Perdidamente

Sonia Marques
Clube da Escrita Afetuosa
4 min readJun 9, 2022

Desafio 01jun22 — Clube da Escrita

fonte: pixabay.com

Dia desses, estava fuçando na internet, querendo encontrar fotos dos anos 20 da região de Porto Alegre e arredores. Não era de varde, como diria minha tia. Meu propósito era compilar informações dos modos e costumes da época, para um texto posterior. Essa viagem no tempo foi tão interessante, que me levou por outras décadas e, quando percebi, estava diante do prédio que adorava em minha tenra juventude.

_ “Maninha, coloca na tua bolsa nossas coisas.” Eu socava, literalmente, dois pacotes de Pastelina e um de balas Azedinhas. Minha bolsinha bege, comprada na Feira de Acari no Rio de Janeiro, ficava estufada. Entretanto, logo, logo, íamos esvaziá-la.

Praticamente todos os domingos, eu, meu irmão e alguns amigos da vizinhança, por volta das duas da tarde, rumávamos, em comboio, ao Cine Marrocos. Andávamos cerca de dois quilômetros pela rua José de Alencar. Plana, sem quebradas. Fazíamos uma algazarra das boas. Bem equilibrada de meninos e meninas; entre dez, na maioria das vezes. Intercalávamos puxões, risadas, flertes e todo tipo de conversas. Mexericos imperavam, é claro. Excitados, quando em frente à Igreja do Menino Deus, dobrávamos na Av. Getúlio Vargas. À direita, o segundo prédio, era o majestoso Cinema. A bilheteria à direita, na beira da calçada. Quando o filme era daqueles esperados, a fila virava a esquina. Mas sempre conseguíamos entrar. O Cine Marrocos era enorme, tinha mais de mil lugares. O teto era em forma de arco. Num único salão, todo azul, fileiras e mais fileiras de cadeiras, culminavam com a magnífica tela. Um desbunde para a época.

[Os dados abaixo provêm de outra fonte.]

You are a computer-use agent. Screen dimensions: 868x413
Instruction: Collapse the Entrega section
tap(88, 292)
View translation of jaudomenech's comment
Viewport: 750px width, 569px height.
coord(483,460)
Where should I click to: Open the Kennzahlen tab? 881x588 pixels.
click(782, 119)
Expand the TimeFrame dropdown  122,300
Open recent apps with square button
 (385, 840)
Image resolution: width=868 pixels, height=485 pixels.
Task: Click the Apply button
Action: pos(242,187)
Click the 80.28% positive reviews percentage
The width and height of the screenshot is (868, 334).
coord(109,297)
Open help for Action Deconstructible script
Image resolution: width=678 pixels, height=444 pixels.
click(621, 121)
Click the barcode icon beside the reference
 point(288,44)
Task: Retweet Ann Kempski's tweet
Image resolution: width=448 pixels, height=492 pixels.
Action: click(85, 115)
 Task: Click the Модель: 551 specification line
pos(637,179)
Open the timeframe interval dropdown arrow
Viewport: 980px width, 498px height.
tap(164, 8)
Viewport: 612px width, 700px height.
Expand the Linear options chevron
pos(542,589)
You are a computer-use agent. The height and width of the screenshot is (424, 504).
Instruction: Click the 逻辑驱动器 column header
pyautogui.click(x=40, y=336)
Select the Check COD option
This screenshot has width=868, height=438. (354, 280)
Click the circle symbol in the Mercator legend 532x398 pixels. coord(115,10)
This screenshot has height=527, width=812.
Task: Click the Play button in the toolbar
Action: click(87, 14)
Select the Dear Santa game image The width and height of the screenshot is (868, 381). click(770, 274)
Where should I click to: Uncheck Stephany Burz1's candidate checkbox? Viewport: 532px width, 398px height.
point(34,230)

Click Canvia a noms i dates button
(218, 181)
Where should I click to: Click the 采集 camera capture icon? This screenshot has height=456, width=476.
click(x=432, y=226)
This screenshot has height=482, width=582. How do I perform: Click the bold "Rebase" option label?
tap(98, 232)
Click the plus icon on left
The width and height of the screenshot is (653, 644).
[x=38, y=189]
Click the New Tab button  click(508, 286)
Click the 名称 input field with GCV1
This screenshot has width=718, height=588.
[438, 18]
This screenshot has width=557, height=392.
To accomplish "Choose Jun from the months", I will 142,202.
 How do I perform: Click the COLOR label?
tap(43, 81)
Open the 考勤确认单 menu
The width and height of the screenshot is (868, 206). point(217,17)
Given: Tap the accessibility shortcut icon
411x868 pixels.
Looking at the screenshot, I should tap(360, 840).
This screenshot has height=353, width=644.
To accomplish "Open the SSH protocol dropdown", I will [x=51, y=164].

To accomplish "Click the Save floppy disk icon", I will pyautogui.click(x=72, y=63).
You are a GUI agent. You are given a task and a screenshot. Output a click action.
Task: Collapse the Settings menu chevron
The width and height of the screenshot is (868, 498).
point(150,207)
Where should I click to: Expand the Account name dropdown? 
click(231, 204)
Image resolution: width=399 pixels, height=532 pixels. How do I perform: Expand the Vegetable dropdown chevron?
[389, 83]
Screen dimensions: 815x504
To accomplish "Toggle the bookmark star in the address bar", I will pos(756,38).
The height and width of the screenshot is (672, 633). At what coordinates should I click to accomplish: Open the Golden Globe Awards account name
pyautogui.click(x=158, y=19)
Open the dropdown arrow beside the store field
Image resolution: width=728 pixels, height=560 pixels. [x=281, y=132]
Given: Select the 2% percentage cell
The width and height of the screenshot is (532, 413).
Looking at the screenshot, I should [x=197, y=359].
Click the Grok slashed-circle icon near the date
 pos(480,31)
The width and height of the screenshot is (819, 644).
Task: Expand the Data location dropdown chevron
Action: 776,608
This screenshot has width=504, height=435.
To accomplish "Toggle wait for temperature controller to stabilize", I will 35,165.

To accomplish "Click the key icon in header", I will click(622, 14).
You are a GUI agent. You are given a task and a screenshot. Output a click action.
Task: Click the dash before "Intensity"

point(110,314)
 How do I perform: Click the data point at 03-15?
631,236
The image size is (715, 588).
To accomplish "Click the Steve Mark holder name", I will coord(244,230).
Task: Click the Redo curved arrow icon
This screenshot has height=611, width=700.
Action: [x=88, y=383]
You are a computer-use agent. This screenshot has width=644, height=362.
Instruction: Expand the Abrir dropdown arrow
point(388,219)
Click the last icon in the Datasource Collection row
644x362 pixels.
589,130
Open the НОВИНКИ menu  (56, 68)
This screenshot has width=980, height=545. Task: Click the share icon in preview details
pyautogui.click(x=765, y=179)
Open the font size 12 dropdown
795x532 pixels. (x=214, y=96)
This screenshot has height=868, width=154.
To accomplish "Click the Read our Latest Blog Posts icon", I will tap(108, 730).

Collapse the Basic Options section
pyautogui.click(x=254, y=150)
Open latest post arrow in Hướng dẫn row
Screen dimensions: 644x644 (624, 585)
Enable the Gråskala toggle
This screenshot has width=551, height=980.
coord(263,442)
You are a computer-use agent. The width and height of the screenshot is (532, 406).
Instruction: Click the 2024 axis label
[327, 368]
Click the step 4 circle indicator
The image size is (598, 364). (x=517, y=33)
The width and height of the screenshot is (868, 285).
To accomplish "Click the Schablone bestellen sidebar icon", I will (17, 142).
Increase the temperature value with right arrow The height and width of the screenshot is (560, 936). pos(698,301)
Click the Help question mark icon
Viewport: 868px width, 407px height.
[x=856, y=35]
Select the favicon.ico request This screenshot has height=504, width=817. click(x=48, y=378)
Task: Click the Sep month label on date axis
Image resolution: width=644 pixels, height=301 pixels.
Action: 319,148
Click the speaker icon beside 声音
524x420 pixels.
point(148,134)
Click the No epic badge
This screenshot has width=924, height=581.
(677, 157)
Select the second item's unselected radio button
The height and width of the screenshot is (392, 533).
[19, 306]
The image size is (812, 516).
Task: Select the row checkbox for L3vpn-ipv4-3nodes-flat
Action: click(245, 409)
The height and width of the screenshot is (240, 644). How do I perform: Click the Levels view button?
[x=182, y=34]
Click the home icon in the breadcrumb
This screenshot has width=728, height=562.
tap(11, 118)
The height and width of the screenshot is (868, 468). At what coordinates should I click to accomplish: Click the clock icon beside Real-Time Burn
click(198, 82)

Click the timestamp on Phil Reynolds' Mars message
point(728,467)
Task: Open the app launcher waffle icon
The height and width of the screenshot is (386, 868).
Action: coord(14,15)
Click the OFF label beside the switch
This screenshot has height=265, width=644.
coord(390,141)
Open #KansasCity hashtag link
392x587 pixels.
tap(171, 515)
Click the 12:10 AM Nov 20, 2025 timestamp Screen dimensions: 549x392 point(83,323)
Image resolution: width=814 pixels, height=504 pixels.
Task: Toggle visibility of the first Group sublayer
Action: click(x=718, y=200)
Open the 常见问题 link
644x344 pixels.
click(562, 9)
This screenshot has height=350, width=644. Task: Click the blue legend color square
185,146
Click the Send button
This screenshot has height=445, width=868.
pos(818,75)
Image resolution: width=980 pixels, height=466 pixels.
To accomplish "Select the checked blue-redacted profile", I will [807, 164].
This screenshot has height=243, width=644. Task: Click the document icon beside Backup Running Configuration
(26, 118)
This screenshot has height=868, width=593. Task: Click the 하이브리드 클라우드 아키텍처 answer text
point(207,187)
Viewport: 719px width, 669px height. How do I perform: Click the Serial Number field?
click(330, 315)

Eu ficava encantada com todos os filmes. Chorava, de ficar com os olhos inchados, quando eram tristes. Me tornava o motivo das chacotas no caminho de volta para casa. Antes dos filmes, passava uma espécie de jornal, breve, com as últimas notícias do país. Nem prestava atenção. Queria que o filme começasse logo. Além de abrir as guloseimas. Meu irmão juntava nossas moedas e as providenciava. Não sei se não tinha outras opções ou era as que cabiam no bolso. Fato é que, em todas as sessões de cinema, comíamos um pacote de Pastelina cada um e dividíamos um de balas Azedinhas. Consigo até ouvir o barulho do pacote sendo aberto. Era de um plástico rígido, difícil de abrir. As bordas eram verdes e amarelas, onde estava estampado o nome em vermelho. No meio, era transparente, por onde se enxergava os salgadinhos em forma de pastéis alongados. Cada vez que a mão penetrava no pacote para pegar os pasteizinhos — barulho. Crocante e delicioso. Mastigá-lo — barulho. Atraía os olhares ao redor. Contudo, era um mar de barulhos de pacotes e bocas. Acabávamos por um tolerar e perdoar o outro. Assim que o salgado terminava, hora das balinhas. O saquinho também era medonho de abrir. Não era raro que perdíamos algumas espalhadas pelo chão, quando, depois de tentativas e mais tentativas, o saco explodia. Bem… era o que tínhamos. As balinhas eram tão duras, com doçura duvidosa e sabor bem mais ou menos, que umas a menos acabava por não fazer diferença. Queríamos era diversão.

Não fazia muito tempo que tínhamos voltado da morada no Rio. Anos 70. Mais precisamente 1974. Um domingo foi pra lá de especial, pois chegava ao Brasil o filme “O maior atleta do mundo”. Os cartazes anunciavam a estreia. Aventura, romance, comédia, é o que prometiam. Eu estava radiante, afinal não ia virar a chacota de olhos inchados. Chegamos um pouco mais cedo naquele dia, dada a tanta euforia. Inicia a sessão e já de cara sou tomada por uma paixão súbita por Nanu, o personagem principal. Jesus é testemunha que ele nem fazia meu tipo. Loiro, cabelos compridos, olhos claros. Bem… olhos claros a gente não desgosta nunca a bem da verdade. Nanu era forte, com um corpo recheado de músculos na medida certa. Além de uma doçura ingênua, de fato apaixonante. Ah, Nanu! Não lembro ao certo como era o enredo. Nessas alturas, não via nada na frente, ao lado ou atrás. Não lembro nem da Pastelina, nem das Azedinhas naquele dia. Só Nanu, Nanu, Nanu.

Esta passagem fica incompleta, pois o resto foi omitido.